As we cleared the steeper parts of the trail and got back to a more grassy area, the skies started to clear out a bit, and we started to see some nice views. I was right about having something to look forward to on the way back, however, those views felt like a consolation prize. It was nice, but I knew it could have been a lot nicer. And on top of that I also realized I’m spending so much time delving into the dept of negativity, thinking about how much I hate the guide, and that made me struggle to enjoy the views we did have. I still took some pictures, more of the sake of taking pictures and less because I wanted to (and later when I felt better I had something nice to look at from that day).
The group just kept going with minimal brakes, and once we got into the easy part of the trail I found myself further behind, and it could take me several minutes before I saw anyone again. Along the way, I decided to just tune out and focus on myself. I walked for as long as I could, took a break when I felt like it, and didn’t care what anyone else wanted to do. The group was kinda falling apart at that point. My hostel companion was close to the guide, while the other hiker was ahead of everyone.
While the guide stopped to rest, I passed him without even looking at his direction, pretending he didn’t exist, and he didn’t say anything. I managed to also overtake another hiker, and was the first one to reach the car, where I was greeted by the cheerful driver. I smiled at him, handed him my bag and the trekking, and then sat down in the car.
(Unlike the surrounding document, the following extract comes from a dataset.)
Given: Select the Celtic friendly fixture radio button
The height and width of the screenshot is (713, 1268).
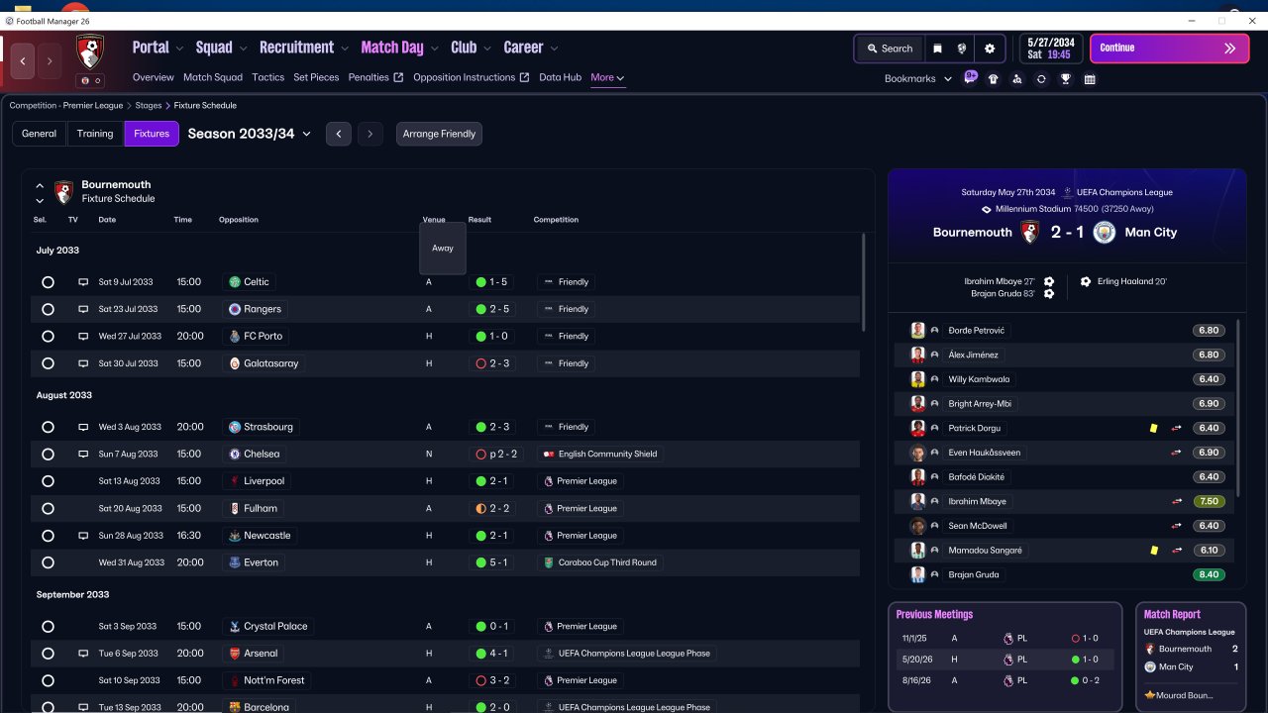Looking at the screenshot, I should click(x=48, y=282).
Several minutes later, everyone else reached the car as well, and we started the drive back. I managed to get some sleep, and felt a bit better when I woke up, but I knew I needed more than that. There was nothing else for me in Xela, and after we were dropped off, I packed everything I had left in the hostel and left the city as soon as I could. After all this time in Guatemala, it was my first time taking the chicken bus, which didn’t feel special. I’m not sure it was supposed to. I had a great time in Xela for the most part, and I was sad to leave on a bitter note.